▶ YOUR TASK: Your copy should match the entries exactly, with the pictures left out.

Segment Start: THE INPUT

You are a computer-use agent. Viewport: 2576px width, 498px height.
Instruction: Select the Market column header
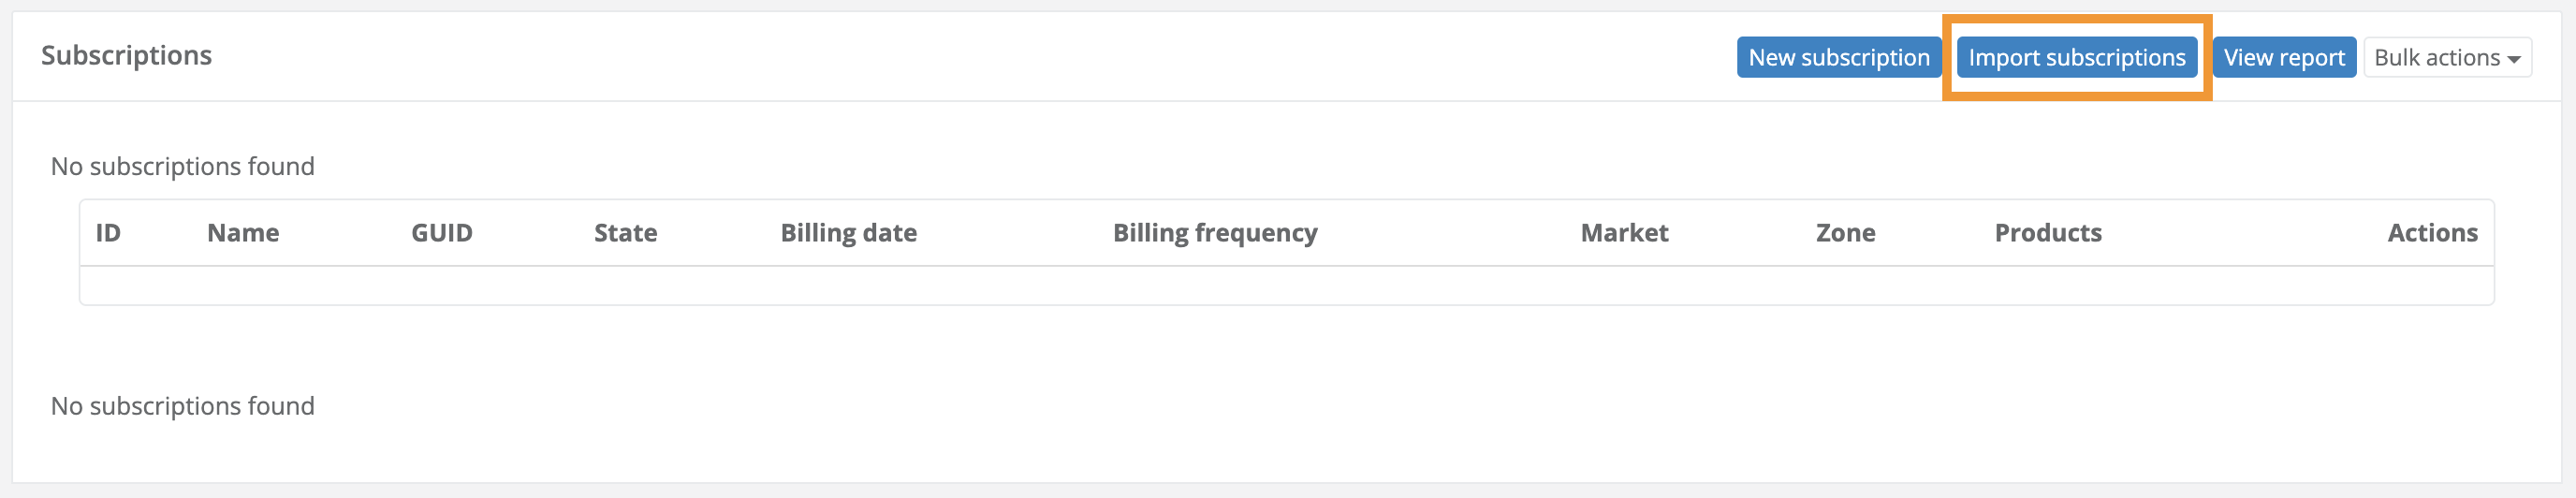click(x=1623, y=233)
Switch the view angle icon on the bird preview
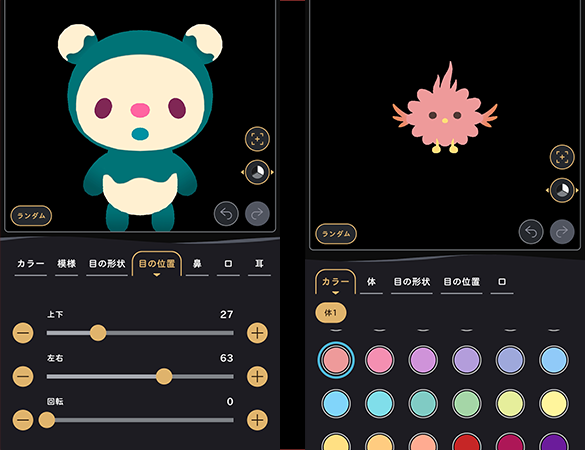The height and width of the screenshot is (450, 585). (x=562, y=190)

Segment End: THE INPUT

▶ SOLUTION:
You are a computer-use agent. Viewport: 2576px width, 498px height.
Instruction: Select the Market column header
click(x=1623, y=233)
Switch the view angle icon on the bird preview
The height and width of the screenshot is (450, 585). (x=562, y=190)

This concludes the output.